Posted: October 15th, 2022, 5:20 am
by whycantIlearn
This is the first time I have ever used a forum or written like this before so I hope everyone will bear with me. I am a teacher and have been since 2009. In my past I have gotten into trouble due to my sense of humor and with taking things to far with both co-workers and jokes with students. I lost my first teaching job fresh out of college due to this when I made an insensitive comment to a student as a joke. I was let go. fast forward to 2020 and I did it to a co-worker/ friend. I have come to admit to myself that my comments where likely sexual harassment even though I never meant them to make anyone uncomfortable, I truly believed at the time and believe still that I was just joking around. But again it went to far and I was asked to resign. Now 2022 at my third school I was written up this week because while "joking around" with a student ( NOT IN A SEXUAL MANNER) I went to far. The student was taking care of one of those alive babies as she was enrolled in early childhood education classes and while laughing with the student I pushed the head of the "baby" back to make it cry on a few occasions. The student also did it to me when I was holding and taking care of the baby for her and other staff and students did it as well. The student complained saying she thought my actions where going to make her fail, and because I had a "history" of taking jokes to far/ being to competitive with kids and trash talking when playing basketball in the gym I was written up. My question is WTF is wrong with me. Why can I not learn from my past and why do I keep making the same mistakes and being a complete fuck up. This flows into my personal life as well where my marriage is basically a joke and I feel like I keep screwing up everything good thing ( job, marriage, friendships) around me. Sorry I know I probably sound wishy washy and come off as a complete a-hole I am just sick of always feeling like I screw everything up.

Re: feeling like a failure who cant learn from my mistakes

Posted: October 15th, 2022, 5:49 am
by duck1
I can relate. I am impulsive, I can be overfamiliar, overshare personal shit.
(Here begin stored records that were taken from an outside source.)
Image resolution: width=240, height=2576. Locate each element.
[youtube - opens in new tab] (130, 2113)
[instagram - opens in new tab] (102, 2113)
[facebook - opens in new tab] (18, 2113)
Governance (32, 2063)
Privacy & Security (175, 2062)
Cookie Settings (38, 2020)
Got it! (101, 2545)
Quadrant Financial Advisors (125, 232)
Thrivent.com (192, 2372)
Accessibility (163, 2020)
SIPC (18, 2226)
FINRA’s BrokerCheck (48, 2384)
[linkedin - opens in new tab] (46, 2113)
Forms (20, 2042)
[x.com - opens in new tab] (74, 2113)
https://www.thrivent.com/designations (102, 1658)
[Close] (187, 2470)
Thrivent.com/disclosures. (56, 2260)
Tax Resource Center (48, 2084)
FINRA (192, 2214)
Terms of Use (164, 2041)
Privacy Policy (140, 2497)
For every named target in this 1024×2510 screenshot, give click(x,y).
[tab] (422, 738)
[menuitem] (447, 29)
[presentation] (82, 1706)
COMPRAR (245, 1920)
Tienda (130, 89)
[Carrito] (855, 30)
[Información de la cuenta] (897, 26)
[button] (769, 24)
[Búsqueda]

I also think I have inappropriate responses, and I am very hard on myself. and I use humor when it is not appropriate and no one understands what I want.

I have been called weird.
I praise myself when I lean from mistakes but sometimes I don't.
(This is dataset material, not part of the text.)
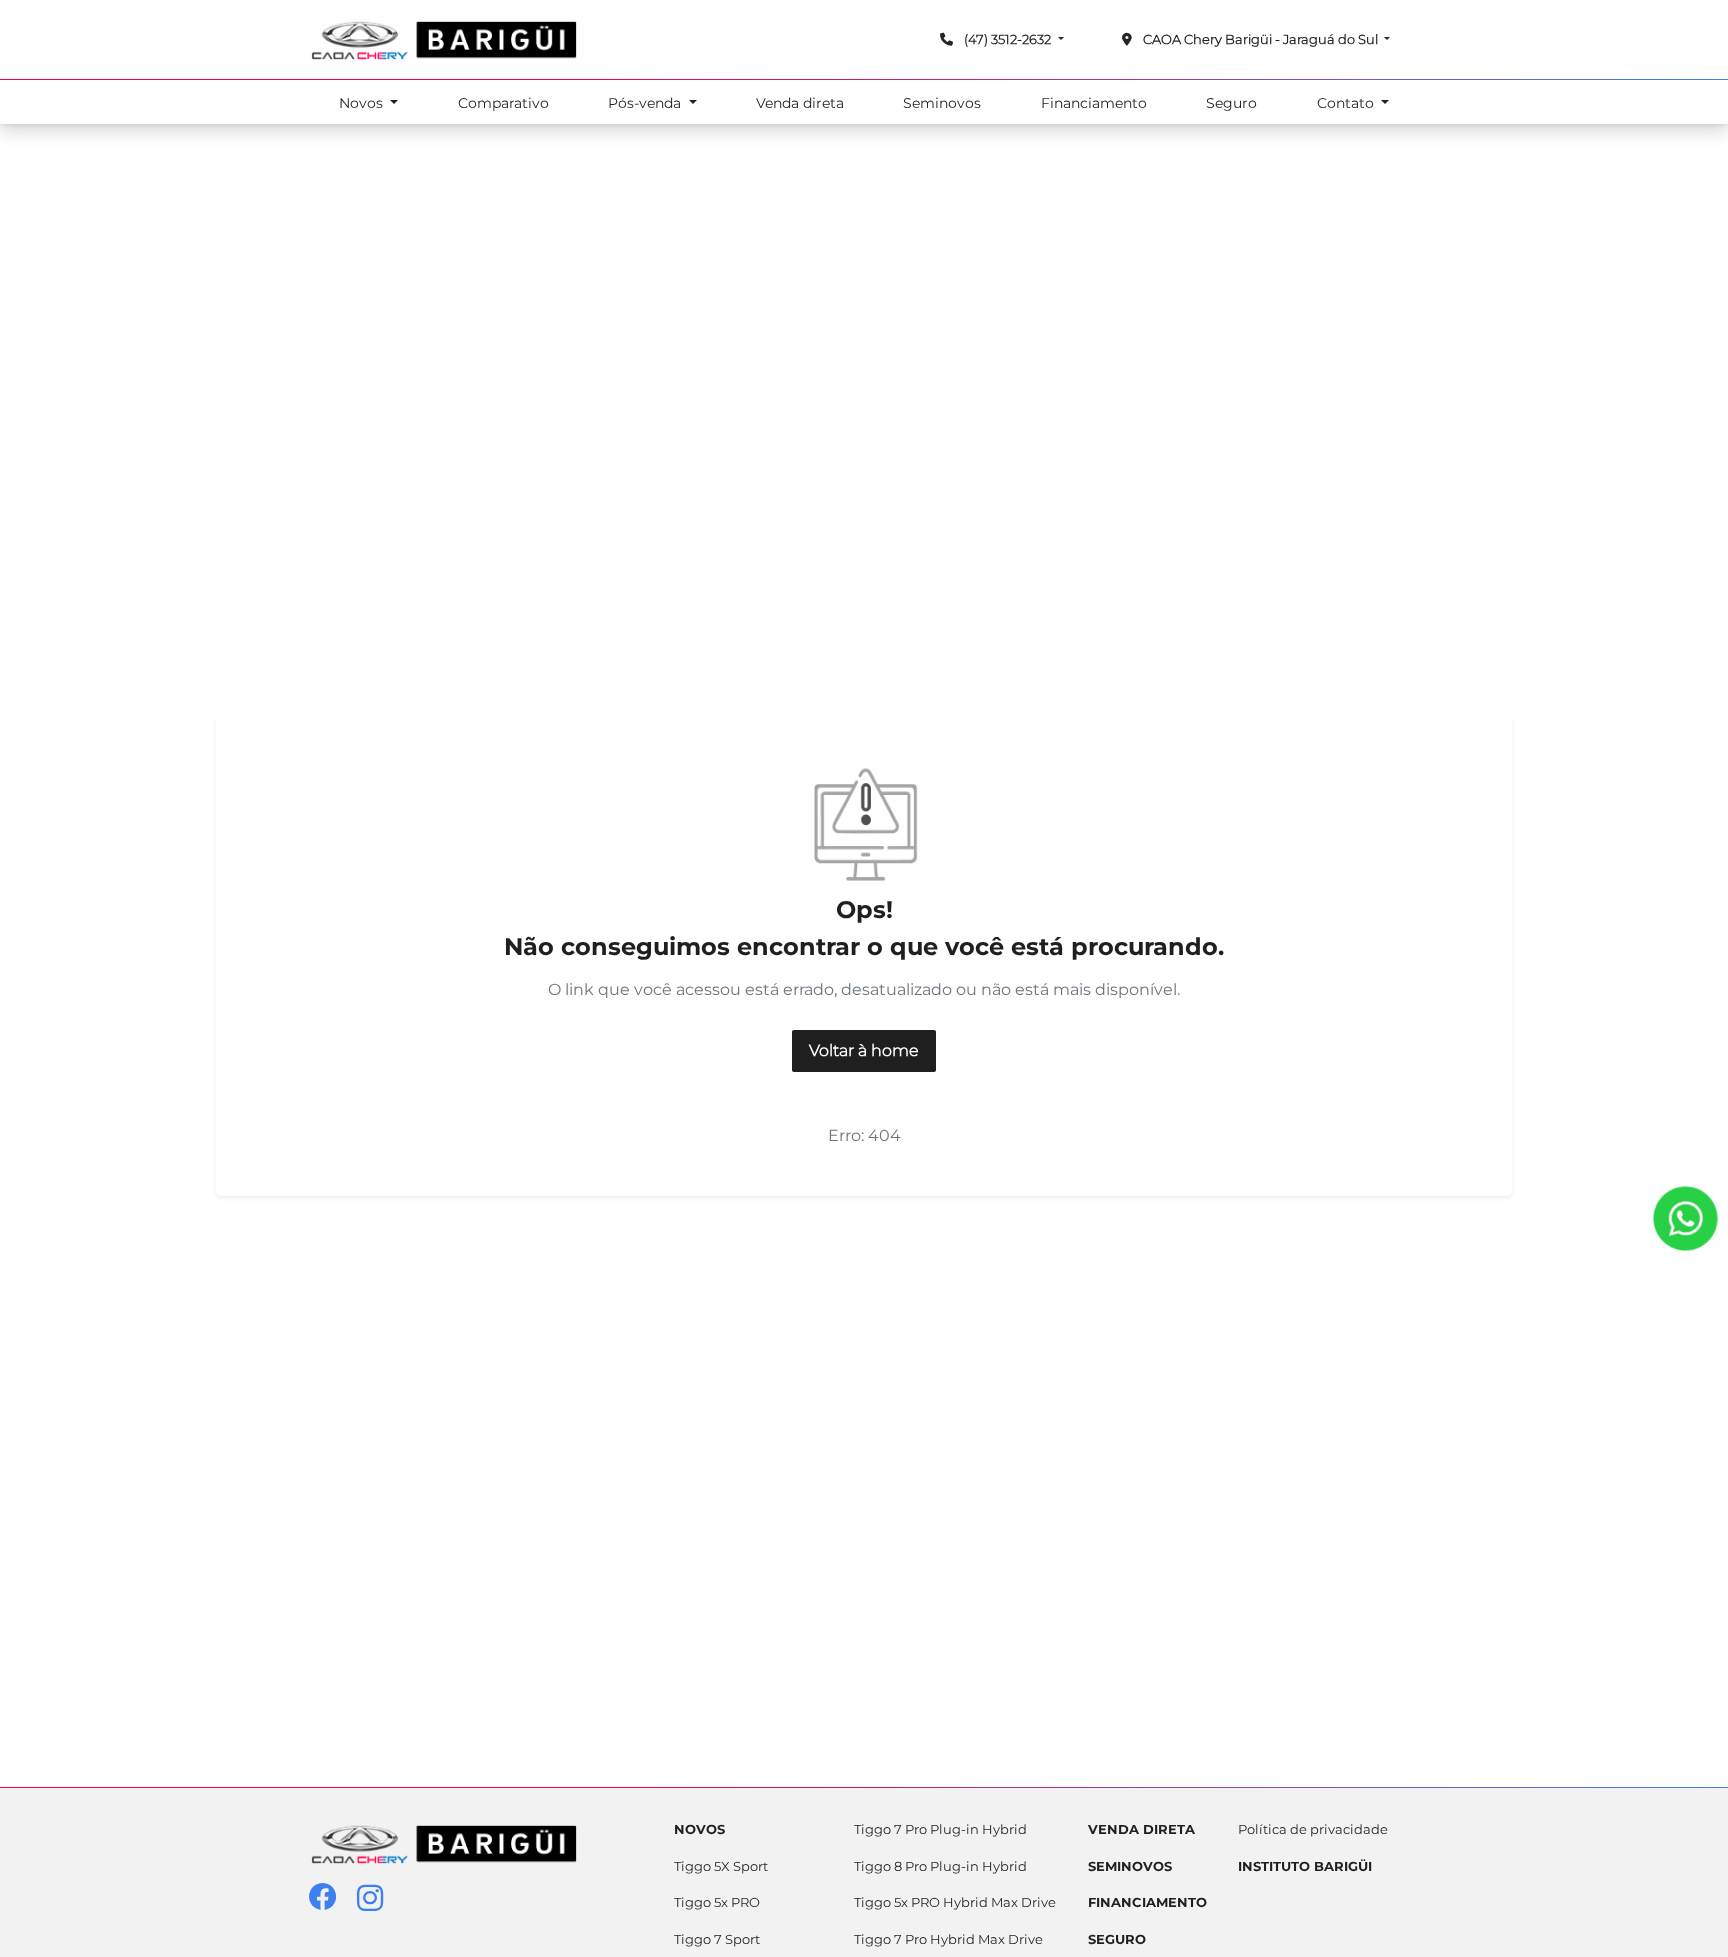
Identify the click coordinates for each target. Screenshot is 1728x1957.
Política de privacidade (1313, 1829)
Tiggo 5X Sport (721, 1866)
Re: feeling like a failure who cant learn from my mistakes

Posted: October 15th, 2022, 6:09 am
by snoringdog
Hello Whycantilearn,

Welcome to the boards. You don't come across "as a complete a-hole" at all, just someone struggling with a problem.

I've occasionally made inappropriate jokes at times, as I think many people have. The question to ask is, what are we looking for when we do that?
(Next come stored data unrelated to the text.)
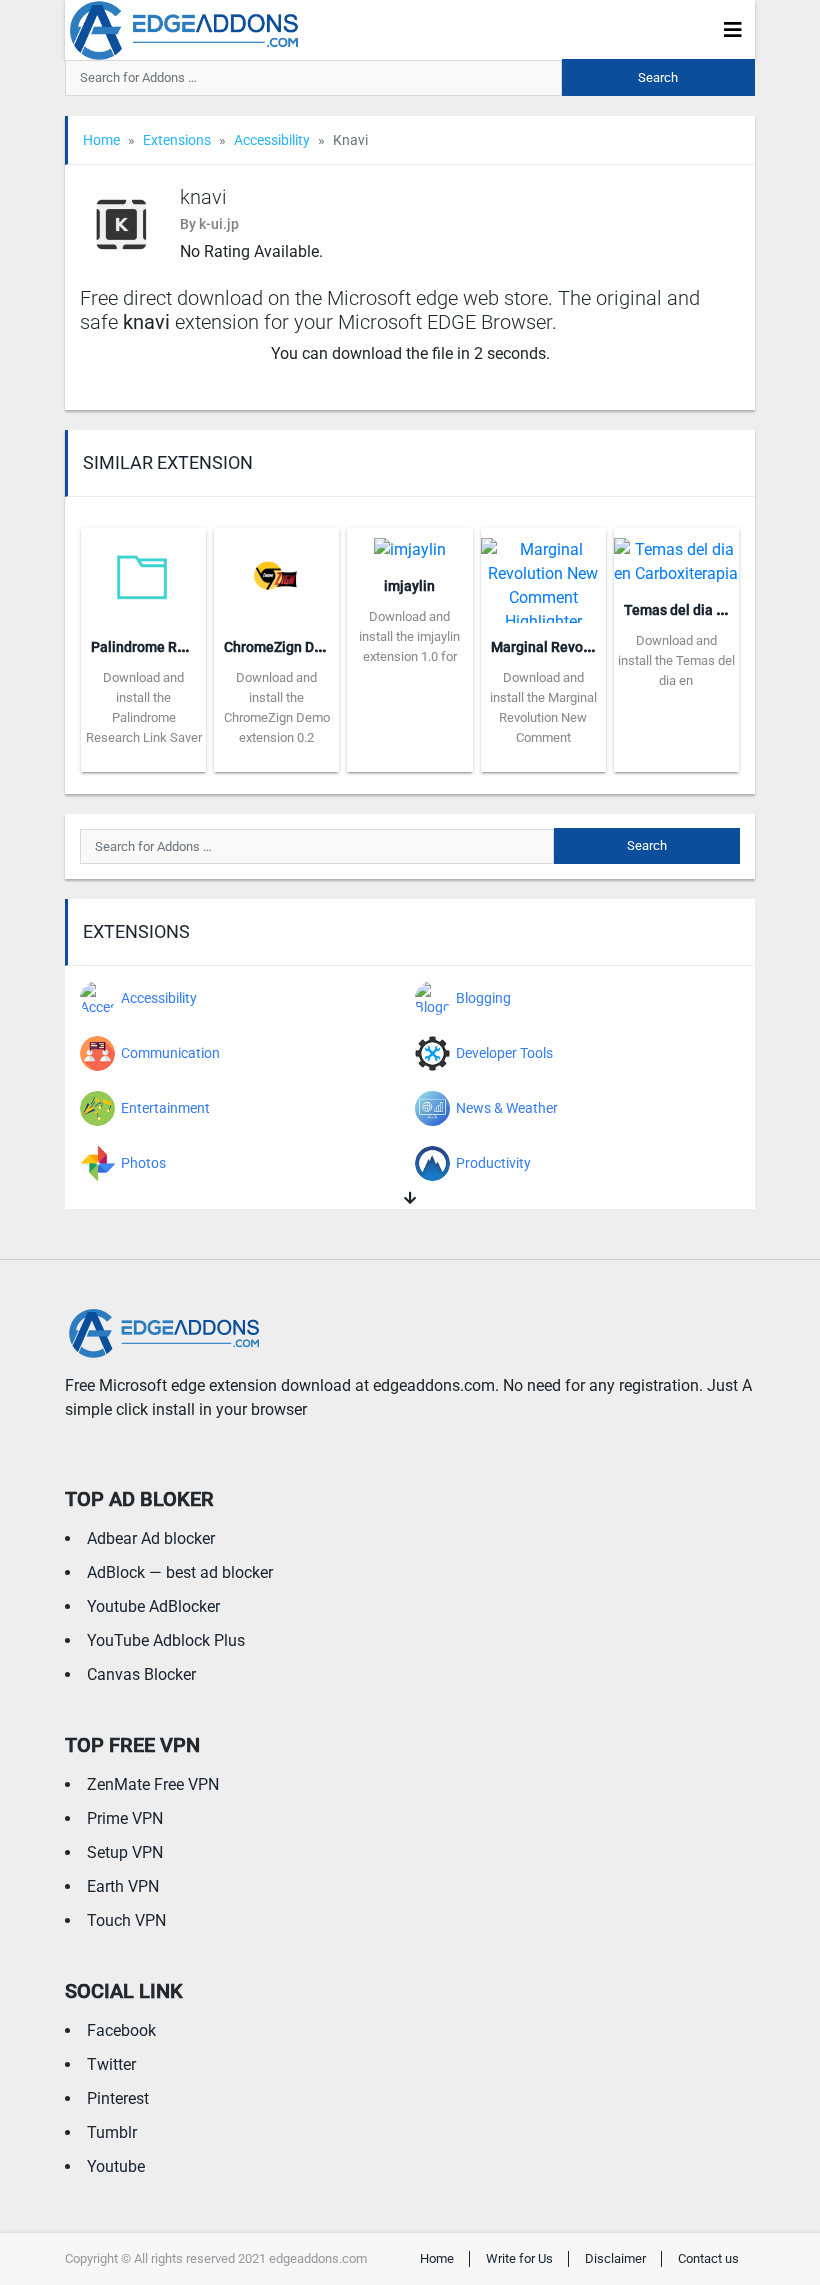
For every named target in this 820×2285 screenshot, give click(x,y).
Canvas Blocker (141, 1674)
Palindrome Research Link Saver (194, 647)
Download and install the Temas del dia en (676, 660)
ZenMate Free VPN (153, 1784)
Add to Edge (143, 757)
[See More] (410, 1198)
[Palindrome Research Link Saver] (143, 573)
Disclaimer (615, 2258)
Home (101, 140)
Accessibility (272, 140)
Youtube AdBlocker (153, 1606)
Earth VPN (123, 1886)
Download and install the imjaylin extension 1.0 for (409, 636)
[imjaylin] (410, 543)
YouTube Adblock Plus (166, 1640)
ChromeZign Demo (283, 647)
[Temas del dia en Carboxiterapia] (676, 555)
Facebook (121, 2030)
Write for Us (519, 2258)
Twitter (111, 2064)
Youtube (116, 2166)
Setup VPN (125, 1852)
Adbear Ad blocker (151, 1538)
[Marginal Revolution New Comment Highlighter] (543, 573)
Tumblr (112, 2132)
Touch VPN (126, 1920)
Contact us (708, 2258)
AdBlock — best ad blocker (180, 1572)
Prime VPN (125, 1818)
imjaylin (409, 586)
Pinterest (118, 2098)
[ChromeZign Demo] (276, 573)
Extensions (177, 140)
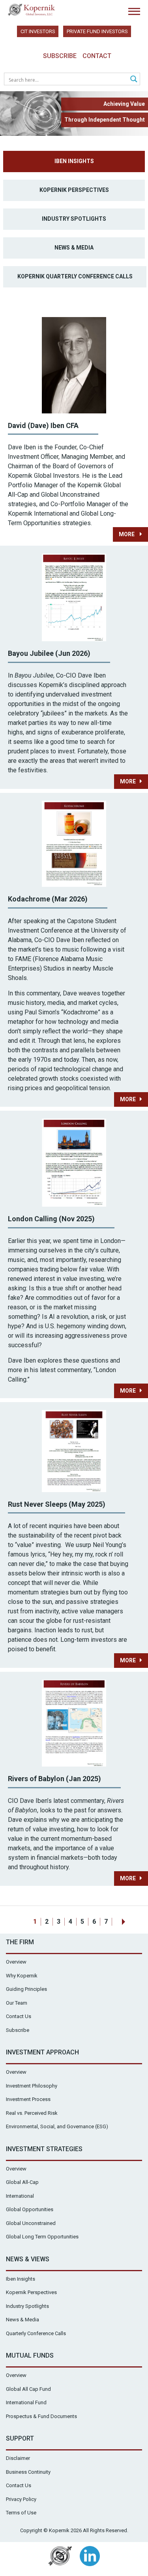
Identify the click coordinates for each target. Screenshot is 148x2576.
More (127, 534)
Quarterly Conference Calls (36, 2333)
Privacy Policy (21, 2499)
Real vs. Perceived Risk (32, 2113)
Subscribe (60, 56)
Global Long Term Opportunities (42, 2237)
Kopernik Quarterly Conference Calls (75, 276)
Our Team (16, 2003)
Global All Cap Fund (28, 2389)
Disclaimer (18, 2458)
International (20, 2196)
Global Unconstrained (31, 2223)
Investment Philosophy (31, 2086)
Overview (16, 1962)
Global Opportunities (29, 2209)
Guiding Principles (26, 1989)
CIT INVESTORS (38, 31)
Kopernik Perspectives (74, 190)
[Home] (31, 10)
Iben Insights (74, 161)
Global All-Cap (22, 2182)
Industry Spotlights (74, 219)
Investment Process (28, 2099)
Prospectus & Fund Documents (41, 2416)
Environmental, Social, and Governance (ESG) (57, 2126)
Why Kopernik (21, 1976)
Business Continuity (28, 2472)
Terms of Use (21, 2513)
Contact (96, 56)
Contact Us (18, 2016)
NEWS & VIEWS (27, 2259)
In my case it's always wanting to break the ice or get some sort of approval through a laugh. To gain some kind of bond....

So basically, trying to connect, but motivated by insecurity instead of a desire for comradery.

Might that be the same for you?

BTW - You come across as self-aware, which is the first step toward improvement, no?

Wishing you well.

SD

Re: feeling like a failure who cant learn from my mistakes

Posted: October 15th, 2022, 4:45 pm
by Mental Fairy
I agree with SD completely, you don’t come across as an a-hole and yes you seem self aware. This is great as it’s a stepping stone to moving forward and making conscious efforts to maybe play a sentence over in your head and make a decision what would be appropriate to say at that time.

You simply acknowledging this is great.